Investigadores apontam que líderes repassavam ordens por meio de aplicativos de mensagem, sem participar diretamente da execução.
Uma operação policial foi deflagrada em Mato Grosso para desarticular um grupo criminoso que coordenava atividades ilícitas à distância na região do Xingu. De acordo com as investigações, os líderes da organização não participavam diretamente da execução dos crimes em campo, utilizando aplicativos de mensagem para repassar ordens e coordenar as ações criminosas de forma remota.
O monitoramento realizado pela inteligência policial identificou que essa estrutura descentralizada permitia aos chefes do bando monitorar a rotina local e determinar roubos, ameaças e tráfico na região sem se exporem fisicamente. A comunicação criptografada por redes sociais e aplicativos era o principal canal de ligação entre o núcleo de comando e os executores que operavam nas cidades da região do Xingu.
Durante a ofensiva, os policiais cumpriram ordens judiciais de busca, apreensão e prisão expedidas pelo Poder Judiciário.

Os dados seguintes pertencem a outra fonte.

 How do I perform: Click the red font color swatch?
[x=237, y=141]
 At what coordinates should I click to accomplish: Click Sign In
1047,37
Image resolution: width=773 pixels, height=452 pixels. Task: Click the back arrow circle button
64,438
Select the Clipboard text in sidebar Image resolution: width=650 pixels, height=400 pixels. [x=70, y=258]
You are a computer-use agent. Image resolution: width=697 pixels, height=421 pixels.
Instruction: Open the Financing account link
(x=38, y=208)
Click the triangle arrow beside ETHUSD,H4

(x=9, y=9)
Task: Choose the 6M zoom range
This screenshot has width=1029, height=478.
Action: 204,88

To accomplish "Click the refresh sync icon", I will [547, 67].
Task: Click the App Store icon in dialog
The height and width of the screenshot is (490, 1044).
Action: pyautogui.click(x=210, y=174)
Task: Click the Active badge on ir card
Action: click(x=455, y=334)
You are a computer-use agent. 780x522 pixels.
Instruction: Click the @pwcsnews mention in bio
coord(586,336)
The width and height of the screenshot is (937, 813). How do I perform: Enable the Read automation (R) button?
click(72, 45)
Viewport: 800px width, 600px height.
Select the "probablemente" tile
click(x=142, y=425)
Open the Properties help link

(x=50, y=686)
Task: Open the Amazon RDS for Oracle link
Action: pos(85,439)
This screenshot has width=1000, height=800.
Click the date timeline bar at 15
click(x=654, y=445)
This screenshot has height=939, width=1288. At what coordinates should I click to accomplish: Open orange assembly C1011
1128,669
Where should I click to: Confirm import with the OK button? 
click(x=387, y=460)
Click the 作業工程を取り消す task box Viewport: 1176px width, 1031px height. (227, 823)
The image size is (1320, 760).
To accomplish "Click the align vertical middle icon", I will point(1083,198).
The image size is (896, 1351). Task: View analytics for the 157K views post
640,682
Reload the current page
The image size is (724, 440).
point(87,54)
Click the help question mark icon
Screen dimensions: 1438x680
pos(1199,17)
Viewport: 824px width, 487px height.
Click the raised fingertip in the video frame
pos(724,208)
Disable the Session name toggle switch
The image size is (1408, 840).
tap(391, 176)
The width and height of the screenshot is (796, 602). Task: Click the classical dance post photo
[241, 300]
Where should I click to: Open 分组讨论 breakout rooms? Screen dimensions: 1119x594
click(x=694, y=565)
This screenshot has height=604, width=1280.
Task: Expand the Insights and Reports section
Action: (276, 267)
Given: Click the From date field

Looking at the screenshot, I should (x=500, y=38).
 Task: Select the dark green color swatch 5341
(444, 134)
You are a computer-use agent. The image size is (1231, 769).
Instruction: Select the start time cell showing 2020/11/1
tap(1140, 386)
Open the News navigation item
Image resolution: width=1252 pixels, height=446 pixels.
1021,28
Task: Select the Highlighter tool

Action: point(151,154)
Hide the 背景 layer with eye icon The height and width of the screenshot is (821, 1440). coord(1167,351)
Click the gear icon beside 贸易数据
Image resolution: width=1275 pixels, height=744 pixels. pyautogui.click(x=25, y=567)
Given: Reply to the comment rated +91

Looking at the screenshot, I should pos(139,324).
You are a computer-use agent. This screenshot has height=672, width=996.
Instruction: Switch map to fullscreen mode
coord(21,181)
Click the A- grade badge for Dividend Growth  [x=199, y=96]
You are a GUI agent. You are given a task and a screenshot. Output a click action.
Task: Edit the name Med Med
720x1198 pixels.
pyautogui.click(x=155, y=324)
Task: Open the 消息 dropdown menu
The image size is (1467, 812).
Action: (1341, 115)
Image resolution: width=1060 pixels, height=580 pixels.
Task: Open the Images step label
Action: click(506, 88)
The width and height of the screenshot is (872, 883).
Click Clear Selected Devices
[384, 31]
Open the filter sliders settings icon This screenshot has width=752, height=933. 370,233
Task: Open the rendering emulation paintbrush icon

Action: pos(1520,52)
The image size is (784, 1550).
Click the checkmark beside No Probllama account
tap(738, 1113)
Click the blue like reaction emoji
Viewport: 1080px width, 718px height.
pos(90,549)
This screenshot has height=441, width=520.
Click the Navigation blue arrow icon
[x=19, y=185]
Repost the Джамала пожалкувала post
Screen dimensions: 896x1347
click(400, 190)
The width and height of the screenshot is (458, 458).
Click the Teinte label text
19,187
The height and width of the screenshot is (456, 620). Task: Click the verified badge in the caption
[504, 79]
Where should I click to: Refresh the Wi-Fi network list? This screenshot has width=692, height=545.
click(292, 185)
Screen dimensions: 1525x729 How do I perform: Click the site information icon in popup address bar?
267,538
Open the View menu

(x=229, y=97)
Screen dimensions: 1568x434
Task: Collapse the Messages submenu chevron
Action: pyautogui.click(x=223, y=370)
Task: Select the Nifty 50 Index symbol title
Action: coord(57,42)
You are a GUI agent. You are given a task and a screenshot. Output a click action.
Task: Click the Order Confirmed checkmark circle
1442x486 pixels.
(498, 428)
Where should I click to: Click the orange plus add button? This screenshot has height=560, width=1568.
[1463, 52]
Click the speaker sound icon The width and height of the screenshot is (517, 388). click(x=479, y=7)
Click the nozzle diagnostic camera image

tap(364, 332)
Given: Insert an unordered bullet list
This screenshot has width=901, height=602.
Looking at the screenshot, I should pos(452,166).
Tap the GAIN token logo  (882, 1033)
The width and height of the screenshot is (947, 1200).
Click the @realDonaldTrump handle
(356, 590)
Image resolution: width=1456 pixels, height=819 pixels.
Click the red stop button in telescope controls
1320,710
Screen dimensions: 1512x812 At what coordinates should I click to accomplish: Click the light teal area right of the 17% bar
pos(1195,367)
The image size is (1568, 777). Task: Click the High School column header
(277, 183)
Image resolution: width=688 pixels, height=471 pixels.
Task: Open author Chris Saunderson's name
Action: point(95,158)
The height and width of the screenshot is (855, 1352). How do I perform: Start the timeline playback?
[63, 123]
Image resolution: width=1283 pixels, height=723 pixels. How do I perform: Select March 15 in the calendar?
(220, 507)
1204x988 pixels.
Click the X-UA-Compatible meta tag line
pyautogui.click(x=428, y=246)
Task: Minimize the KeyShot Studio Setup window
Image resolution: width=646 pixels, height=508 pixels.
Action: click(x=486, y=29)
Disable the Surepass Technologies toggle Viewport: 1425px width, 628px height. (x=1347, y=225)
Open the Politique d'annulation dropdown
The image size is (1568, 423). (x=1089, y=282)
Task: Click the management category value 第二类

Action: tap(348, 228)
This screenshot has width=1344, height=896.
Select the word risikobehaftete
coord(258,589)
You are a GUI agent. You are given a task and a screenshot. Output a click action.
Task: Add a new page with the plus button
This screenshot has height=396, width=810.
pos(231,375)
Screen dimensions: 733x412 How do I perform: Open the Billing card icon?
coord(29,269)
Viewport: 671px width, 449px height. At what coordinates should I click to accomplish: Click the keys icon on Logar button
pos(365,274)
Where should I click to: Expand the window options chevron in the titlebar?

O objetivo principal, além de prender os comparsas que atuavam na ponta da linha, é coletar dispositivos eletrônicos, celulares e computadores que possam robustecer as provas sobre a cadeia de comando e a lavagem de dinheiro obtido com os crimes.
Todo o material apreendido ao longo do dia foi encaminhado para as delegacias responsáveis pela operação para passar por análise técnica e perícia. A Polícia Civil informou que a desarticulação do braço tecnológico e de comunicação do grupo é fundamental para cessar a onda de criminalidade que afetava moradores e produtores rurais daquela parte do estado.